● Exercise brief: The response should contain only the line with "Image resolution: width=1497" and every line after it to the end of the listing below, duplicated exactly; no picture belongs in it.

● Supplied information:
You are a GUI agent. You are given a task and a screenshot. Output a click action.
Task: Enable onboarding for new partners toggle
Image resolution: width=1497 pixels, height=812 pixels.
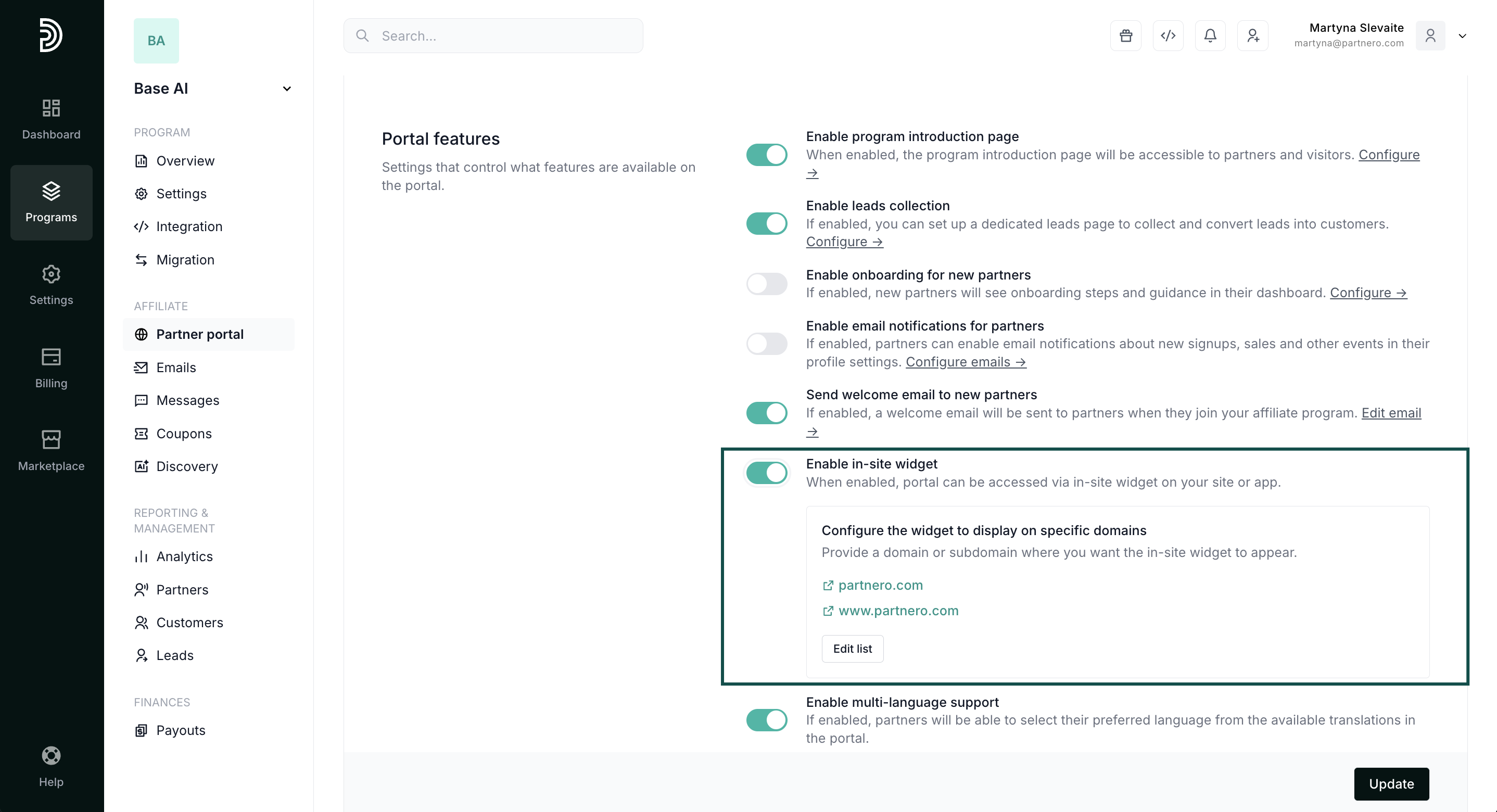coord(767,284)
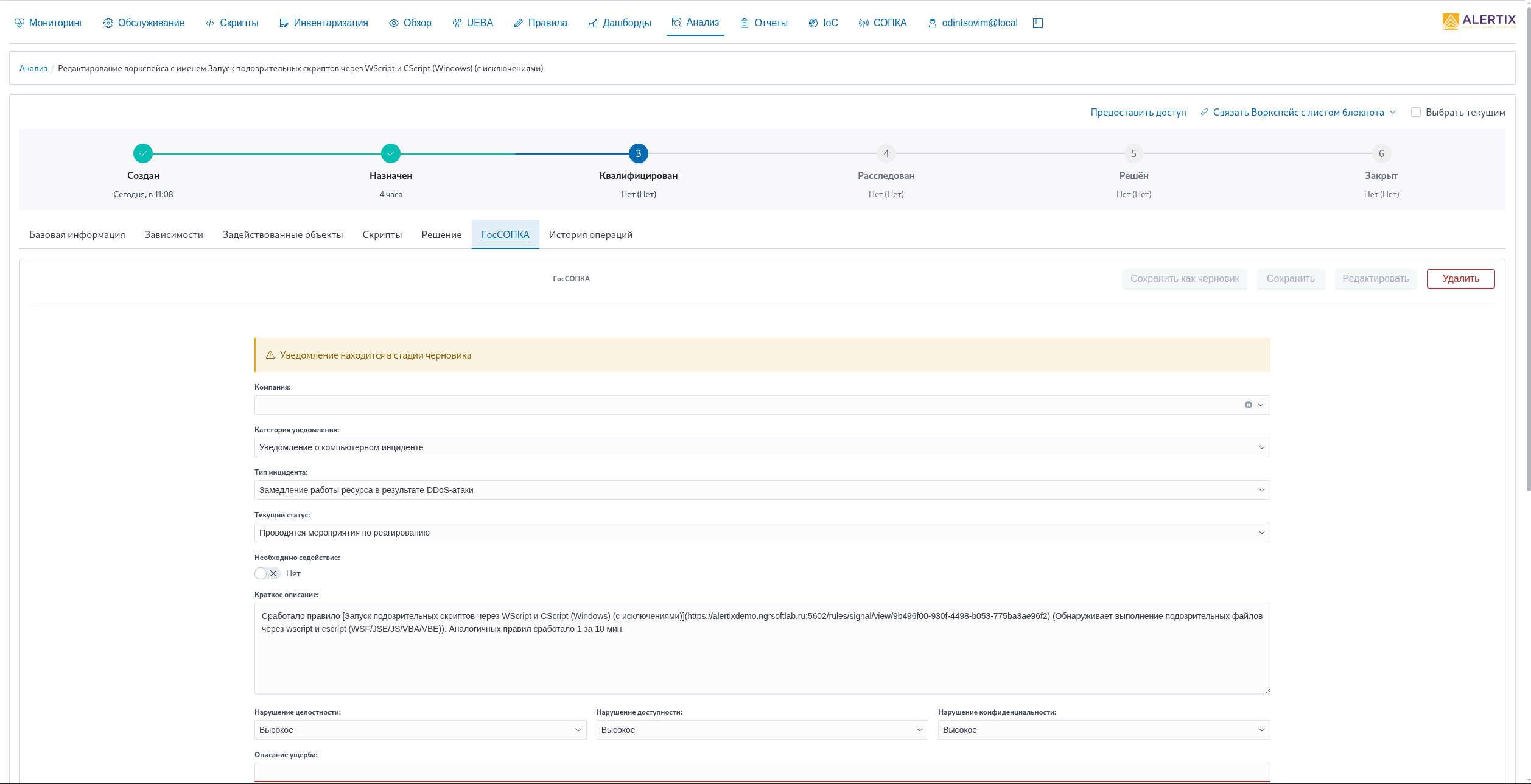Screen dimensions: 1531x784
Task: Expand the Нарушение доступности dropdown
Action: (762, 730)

● Solved exercise:
Image resolution: width=1497 pixels, height=812 pixels.
coord(767,284)
Screen dimensions: 1531x784
Task: Expand the Нарушение доступности dropdown
Action: (762, 730)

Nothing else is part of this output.